▶ THE PROBLEM
Change every instance of "dimension label" in the items below to "measurement label" and write the items out again with nothing else altered, omitting the pictures.

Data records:
* START *

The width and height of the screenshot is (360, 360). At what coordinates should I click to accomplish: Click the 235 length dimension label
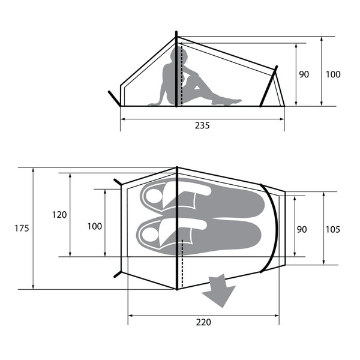[x=202, y=125]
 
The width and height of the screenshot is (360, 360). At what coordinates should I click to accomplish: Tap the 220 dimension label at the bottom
[x=203, y=322]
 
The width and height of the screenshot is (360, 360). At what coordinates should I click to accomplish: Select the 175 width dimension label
[x=22, y=229]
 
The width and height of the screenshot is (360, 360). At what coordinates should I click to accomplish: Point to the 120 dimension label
[x=59, y=215]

* END *

▶ ANSWER BELOW
The width and height of the screenshot is (360, 360). At what coordinates should I click to accomplish: Click the 235 length measurement label
[x=202, y=125]
 
The width and height of the screenshot is (360, 360). At what coordinates should I click to accomplish: Tap the 220 measurement label at the bottom
[x=203, y=322]
 
The width and height of the screenshot is (360, 360). At what coordinates should I click to accomplish: Select the 175 width measurement label
[x=22, y=229]
 
The width and height of the screenshot is (360, 360). At what coordinates should I click to accomplish: Point to the 120 measurement label
[x=59, y=215]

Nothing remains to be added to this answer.